ASSIGNMENT
Return all of the entries, keeping every word and mark as it is.

(Saved data entries)
Content starts

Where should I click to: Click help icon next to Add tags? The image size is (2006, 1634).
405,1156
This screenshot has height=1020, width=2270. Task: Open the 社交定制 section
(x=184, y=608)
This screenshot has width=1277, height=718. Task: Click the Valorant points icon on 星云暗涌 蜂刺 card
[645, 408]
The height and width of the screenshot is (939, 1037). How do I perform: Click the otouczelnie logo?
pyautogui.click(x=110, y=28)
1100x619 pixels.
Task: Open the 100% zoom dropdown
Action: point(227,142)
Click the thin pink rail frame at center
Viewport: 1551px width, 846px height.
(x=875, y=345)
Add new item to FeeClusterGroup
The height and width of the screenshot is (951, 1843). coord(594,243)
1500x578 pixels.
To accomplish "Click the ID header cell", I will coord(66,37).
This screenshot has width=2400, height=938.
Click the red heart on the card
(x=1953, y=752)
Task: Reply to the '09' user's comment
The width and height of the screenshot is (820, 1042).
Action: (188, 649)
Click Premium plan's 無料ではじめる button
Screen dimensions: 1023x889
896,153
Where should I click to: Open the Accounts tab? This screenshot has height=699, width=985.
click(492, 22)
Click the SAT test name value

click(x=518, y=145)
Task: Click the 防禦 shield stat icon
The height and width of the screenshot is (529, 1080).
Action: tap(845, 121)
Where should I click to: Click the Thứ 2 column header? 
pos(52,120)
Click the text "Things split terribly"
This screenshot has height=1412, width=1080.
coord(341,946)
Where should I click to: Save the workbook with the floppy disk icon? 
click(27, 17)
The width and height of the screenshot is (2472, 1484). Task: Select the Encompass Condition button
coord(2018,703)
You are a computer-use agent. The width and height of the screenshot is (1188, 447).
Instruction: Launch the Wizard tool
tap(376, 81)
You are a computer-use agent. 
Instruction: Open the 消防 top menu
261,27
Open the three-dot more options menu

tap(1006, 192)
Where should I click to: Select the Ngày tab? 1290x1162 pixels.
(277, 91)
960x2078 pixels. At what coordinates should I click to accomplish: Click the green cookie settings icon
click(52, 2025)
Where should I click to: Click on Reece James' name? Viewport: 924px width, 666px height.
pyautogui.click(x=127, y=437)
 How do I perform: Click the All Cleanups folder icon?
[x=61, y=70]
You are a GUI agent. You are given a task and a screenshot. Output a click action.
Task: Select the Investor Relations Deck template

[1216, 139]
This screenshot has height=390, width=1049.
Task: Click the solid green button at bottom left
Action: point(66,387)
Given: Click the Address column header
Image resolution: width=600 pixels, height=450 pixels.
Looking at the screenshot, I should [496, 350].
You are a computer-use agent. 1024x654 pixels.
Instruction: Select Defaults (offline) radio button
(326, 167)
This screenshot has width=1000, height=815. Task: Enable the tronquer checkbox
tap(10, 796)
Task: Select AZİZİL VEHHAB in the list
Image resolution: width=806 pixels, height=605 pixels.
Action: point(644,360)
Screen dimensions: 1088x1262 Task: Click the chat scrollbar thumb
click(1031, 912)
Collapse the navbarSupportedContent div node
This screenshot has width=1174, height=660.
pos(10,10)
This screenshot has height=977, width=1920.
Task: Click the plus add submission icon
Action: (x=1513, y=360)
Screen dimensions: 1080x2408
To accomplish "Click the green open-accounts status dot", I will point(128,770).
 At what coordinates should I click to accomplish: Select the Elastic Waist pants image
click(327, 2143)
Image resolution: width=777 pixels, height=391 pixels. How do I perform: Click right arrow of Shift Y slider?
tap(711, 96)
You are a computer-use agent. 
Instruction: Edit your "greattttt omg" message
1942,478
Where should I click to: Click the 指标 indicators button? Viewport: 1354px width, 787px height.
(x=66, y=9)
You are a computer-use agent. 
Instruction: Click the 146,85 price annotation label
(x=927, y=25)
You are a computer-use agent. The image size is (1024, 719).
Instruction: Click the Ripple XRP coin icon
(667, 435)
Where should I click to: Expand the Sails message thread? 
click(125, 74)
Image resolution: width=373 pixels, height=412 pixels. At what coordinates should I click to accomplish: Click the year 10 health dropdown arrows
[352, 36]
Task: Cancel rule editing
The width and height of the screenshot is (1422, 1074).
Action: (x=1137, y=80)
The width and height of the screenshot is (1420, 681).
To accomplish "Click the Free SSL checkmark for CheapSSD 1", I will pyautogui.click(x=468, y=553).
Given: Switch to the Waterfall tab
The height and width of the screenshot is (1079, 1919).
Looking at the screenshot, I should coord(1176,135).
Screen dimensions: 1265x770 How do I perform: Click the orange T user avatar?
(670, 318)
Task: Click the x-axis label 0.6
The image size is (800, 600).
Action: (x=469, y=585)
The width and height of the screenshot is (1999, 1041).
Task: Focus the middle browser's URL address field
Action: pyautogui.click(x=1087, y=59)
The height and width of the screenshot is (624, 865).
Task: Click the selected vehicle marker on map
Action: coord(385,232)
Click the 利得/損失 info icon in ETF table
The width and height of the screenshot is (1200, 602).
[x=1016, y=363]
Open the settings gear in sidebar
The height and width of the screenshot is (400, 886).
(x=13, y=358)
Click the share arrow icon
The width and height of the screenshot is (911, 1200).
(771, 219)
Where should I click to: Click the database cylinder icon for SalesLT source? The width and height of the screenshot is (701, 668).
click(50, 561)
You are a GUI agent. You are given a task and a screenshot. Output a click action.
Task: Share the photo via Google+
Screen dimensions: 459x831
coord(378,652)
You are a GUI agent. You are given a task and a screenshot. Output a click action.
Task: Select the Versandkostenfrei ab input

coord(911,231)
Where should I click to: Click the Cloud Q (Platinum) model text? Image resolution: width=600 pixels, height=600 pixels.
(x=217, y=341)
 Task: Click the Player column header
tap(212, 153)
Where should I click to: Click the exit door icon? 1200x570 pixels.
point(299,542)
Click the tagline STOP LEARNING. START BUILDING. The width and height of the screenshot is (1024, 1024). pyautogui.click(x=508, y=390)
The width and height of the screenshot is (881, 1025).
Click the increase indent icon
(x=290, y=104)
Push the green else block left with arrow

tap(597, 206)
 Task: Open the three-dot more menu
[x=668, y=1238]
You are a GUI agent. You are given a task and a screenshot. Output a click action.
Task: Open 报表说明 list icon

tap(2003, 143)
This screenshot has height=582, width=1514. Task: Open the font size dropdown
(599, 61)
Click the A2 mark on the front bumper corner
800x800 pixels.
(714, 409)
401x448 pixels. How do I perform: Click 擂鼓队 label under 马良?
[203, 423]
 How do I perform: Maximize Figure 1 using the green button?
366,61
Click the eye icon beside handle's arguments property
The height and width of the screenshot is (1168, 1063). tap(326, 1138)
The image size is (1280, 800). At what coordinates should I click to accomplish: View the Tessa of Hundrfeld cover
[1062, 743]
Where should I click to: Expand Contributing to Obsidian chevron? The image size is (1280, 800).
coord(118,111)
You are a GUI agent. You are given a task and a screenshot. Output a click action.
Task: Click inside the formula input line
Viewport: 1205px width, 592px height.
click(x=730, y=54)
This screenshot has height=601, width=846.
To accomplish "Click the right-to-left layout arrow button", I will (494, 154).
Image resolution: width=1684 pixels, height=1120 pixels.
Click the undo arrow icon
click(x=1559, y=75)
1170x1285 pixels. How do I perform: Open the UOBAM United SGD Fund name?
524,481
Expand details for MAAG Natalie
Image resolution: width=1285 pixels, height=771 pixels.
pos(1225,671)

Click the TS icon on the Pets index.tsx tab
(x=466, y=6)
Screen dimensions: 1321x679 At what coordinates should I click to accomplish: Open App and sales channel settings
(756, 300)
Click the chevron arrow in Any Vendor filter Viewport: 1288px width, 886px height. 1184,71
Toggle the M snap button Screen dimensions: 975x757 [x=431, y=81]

Content ends

RESPONSE BELOW
Where should I click to: Click help icon next to Add tags? The image size is (2006, 1634).
405,1156
This screenshot has height=1020, width=2270. Task: Open the 社交定制 section
(x=184, y=608)
This screenshot has width=1277, height=718. Task: Click the Valorant points icon on 星云暗涌 蜂刺 card
[645, 408]
The height and width of the screenshot is (939, 1037). How do I perform: Click the otouczelnie logo?
pyautogui.click(x=110, y=28)
1100x619 pixels.
Task: Open the 100% zoom dropdown
Action: point(227,142)
Click the thin pink rail frame at center
Viewport: 1551px width, 846px height.
(x=875, y=345)
Add new item to FeeClusterGroup
The height and width of the screenshot is (951, 1843). coord(594,243)
1500x578 pixels.
To accomplish "Click the ID header cell", I will coord(66,37).
This screenshot has width=2400, height=938.
Click the red heart on the card
(x=1953, y=752)
Task: Reply to the '09' user's comment
The width and height of the screenshot is (820, 1042).
Action: (188, 649)
Click Premium plan's 無料ではじめる button
Screen dimensions: 1023x889
896,153
Where should I click to: Open the Accounts tab? This screenshot has height=699, width=985.
click(492, 22)
Click the SAT test name value

click(x=518, y=145)
Task: Click the 防禦 shield stat icon
The height and width of the screenshot is (529, 1080).
Action: tap(845, 121)
Where should I click to: Click the Thứ 2 column header? 
pos(52,120)
Click the text "Things split terribly"
This screenshot has height=1412, width=1080.
coord(341,946)
Where should I click to: Save the workbook with the floppy disk icon? 
click(27, 17)
The width and height of the screenshot is (2472, 1484). Task: Select the Encompass Condition button
coord(2018,703)
You are a computer-use agent. The width and height of the screenshot is (1188, 447).
Instruction: Launch the Wizard tool
tap(376, 81)
You are a computer-use agent. 
Instruction: Open the 消防 top menu
261,27
Open the three-dot more options menu

tap(1006, 192)
Where should I click to: Select the Ngày tab? 1290x1162 pixels.
(277, 91)
960x2078 pixels. At what coordinates should I click to accomplish: Click the green cookie settings icon
click(52, 2025)
Where should I click to: Click on Reece James' name? Viewport: 924px width, 666px height.
pyautogui.click(x=127, y=437)
 How do I perform: Click the All Cleanups folder icon?
[x=61, y=70]
You are a GUI agent. You are given a task and a screenshot. Output a click action.
Task: Select the Investor Relations Deck template

[1216, 139]
This screenshot has height=390, width=1049.
Task: Click the solid green button at bottom left
Action: point(66,387)
Given: Click the Address column header
Image resolution: width=600 pixels, height=450 pixels.
Looking at the screenshot, I should [496, 350].
You are a computer-use agent. 1024x654 pixels.
Instruction: Select Defaults (offline) radio button
(326, 167)
This screenshot has width=1000, height=815. Task: Enable the tronquer checkbox
tap(10, 796)
Task: Select AZİZİL VEHHAB in the list
Image resolution: width=806 pixels, height=605 pixels.
Action: point(644,360)
Screen dimensions: 1088x1262 Task: Click the chat scrollbar thumb
click(1031, 912)
Collapse the navbarSupportedContent div node
This screenshot has width=1174, height=660.
pos(10,10)
This screenshot has height=977, width=1920.
Task: Click the plus add submission icon
Action: (x=1513, y=360)
Screen dimensions: 1080x2408
To accomplish "Click the green open-accounts status dot", I will point(128,770).
 At what coordinates should I click to accomplish: Select the Elastic Waist pants image
click(327, 2143)
Image resolution: width=777 pixels, height=391 pixels. How do I perform: Click right arrow of Shift Y slider?
tap(711, 96)
You are a computer-use agent. 
Instruction: Edit your "greattttt omg" message
1942,478
Where should I click to: Click the 指标 indicators button? Viewport: 1354px width, 787px height.
(x=66, y=9)
You are a computer-use agent. 
Instruction: Click the 146,85 price annotation label
(x=927, y=25)
You are a computer-use agent. The image size is (1024, 719).
Instruction: Click the Ripple XRP coin icon
(667, 435)
Where should I click to: Expand the Sails message thread? 
click(125, 74)
Image resolution: width=373 pixels, height=412 pixels. At what coordinates should I click to accomplish: Click the year 10 health dropdown arrows
[352, 36]
Task: Cancel rule editing
The width and height of the screenshot is (1422, 1074).
Action: (x=1137, y=80)
The width and height of the screenshot is (1420, 681).
To accomplish "Click the Free SSL checkmark for CheapSSD 1", I will pyautogui.click(x=468, y=553).
Given: Switch to the Waterfall tab
The height and width of the screenshot is (1079, 1919).
Looking at the screenshot, I should coord(1176,135).
Screen dimensions: 1265x770 How do I perform: Click the orange T user avatar?
(670, 318)
Task: Click the x-axis label 0.6
The image size is (800, 600).
Action: (x=469, y=585)
The width and height of the screenshot is (1999, 1041).
Task: Focus the middle browser's URL address field
Action: pyautogui.click(x=1087, y=59)
The height and width of the screenshot is (624, 865).
Task: Click the selected vehicle marker on map
Action: coord(385,232)
Click the 利得/損失 info icon in ETF table
The width and height of the screenshot is (1200, 602).
[x=1016, y=363]
Open the settings gear in sidebar
The height and width of the screenshot is (400, 886).
(x=13, y=358)
Click the share arrow icon
The width and height of the screenshot is (911, 1200).
(771, 219)
Where should I click to: Click the database cylinder icon for SalesLT source? The width and height of the screenshot is (701, 668).
click(50, 561)
You are a GUI agent. You are given a task and a screenshot. Output a click action.
Task: Share the photo via Google+
Screen dimensions: 459x831
coord(378,652)
You are a GUI agent. You are given a task and a screenshot. Output a click action.
Task: Select the Versandkostenfrei ab input

coord(911,231)
Where should I click to: Click the Cloud Q (Platinum) model text? Image resolution: width=600 pixels, height=600 pixels.
(x=217, y=341)
 Task: Click the Player column header
tap(212, 153)
Where should I click to: Click the exit door icon? 1200x570 pixels.
point(299,542)
Click the tagline STOP LEARNING. START BUILDING. The width and height of the screenshot is (1024, 1024). pyautogui.click(x=508, y=390)
The width and height of the screenshot is (881, 1025).
Click the increase indent icon
(x=290, y=104)
Push the green else block left with arrow

tap(597, 206)
 Task: Open the three-dot more menu
[x=668, y=1238]
You are a GUI agent. You are given a task and a screenshot. Output a click action.
Task: Open 报表说明 list icon

tap(2003, 143)
This screenshot has height=582, width=1514. Task: Open the font size dropdown
(599, 61)
Click the A2 mark on the front bumper corner
800x800 pixels.
(714, 409)
401x448 pixels. How do I perform: Click 擂鼓队 label under 马良?
[203, 423]
 How do I perform: Maximize Figure 1 using the green button?
366,61
Click the eye icon beside handle's arguments property
The height and width of the screenshot is (1168, 1063). tap(326, 1138)
The image size is (1280, 800). At what coordinates should I click to accomplish: View the Tessa of Hundrfeld cover
[1062, 743]
Where should I click to: Expand Contributing to Obsidian chevron? The image size is (1280, 800).
coord(118,111)
You are a GUI agent. You are given a task and a screenshot. Output a click action.
Task: Click inside the formula input line
Viewport: 1205px width, 592px height.
click(x=730, y=54)
This screenshot has height=601, width=846.
To accomplish "Click the right-to-left layout arrow button", I will (494, 154).
Image resolution: width=1684 pixels, height=1120 pixels.
Click the undo arrow icon
click(x=1559, y=75)
1170x1285 pixels. How do I perform: Open the UOBAM United SGD Fund name?
524,481
Expand details for MAAG Natalie
Image resolution: width=1285 pixels, height=771 pixels.
pos(1225,671)

Click the TS icon on the Pets index.tsx tab
(x=466, y=6)
Screen dimensions: 1321x679 At what coordinates should I click to accomplish: Open App and sales channel settings
(756, 300)
Click the chevron arrow in Any Vendor filter Viewport: 1288px width, 886px height. 1184,71
Toggle the M snap button Screen dimensions: 975x757 [x=431, y=81]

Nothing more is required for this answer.